Exercise aim
Here are some entries; quote each one exactly.

:: Input

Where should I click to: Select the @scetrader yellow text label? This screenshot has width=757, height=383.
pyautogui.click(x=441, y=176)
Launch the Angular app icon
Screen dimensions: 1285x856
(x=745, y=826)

::::

Result of this task
Where should I click to: Select the @scetrader yellow text label? This screenshot has width=757, height=383.
pyautogui.click(x=441, y=176)
Launch the Angular app icon
Screen dimensions: 1285x856
(x=745, y=826)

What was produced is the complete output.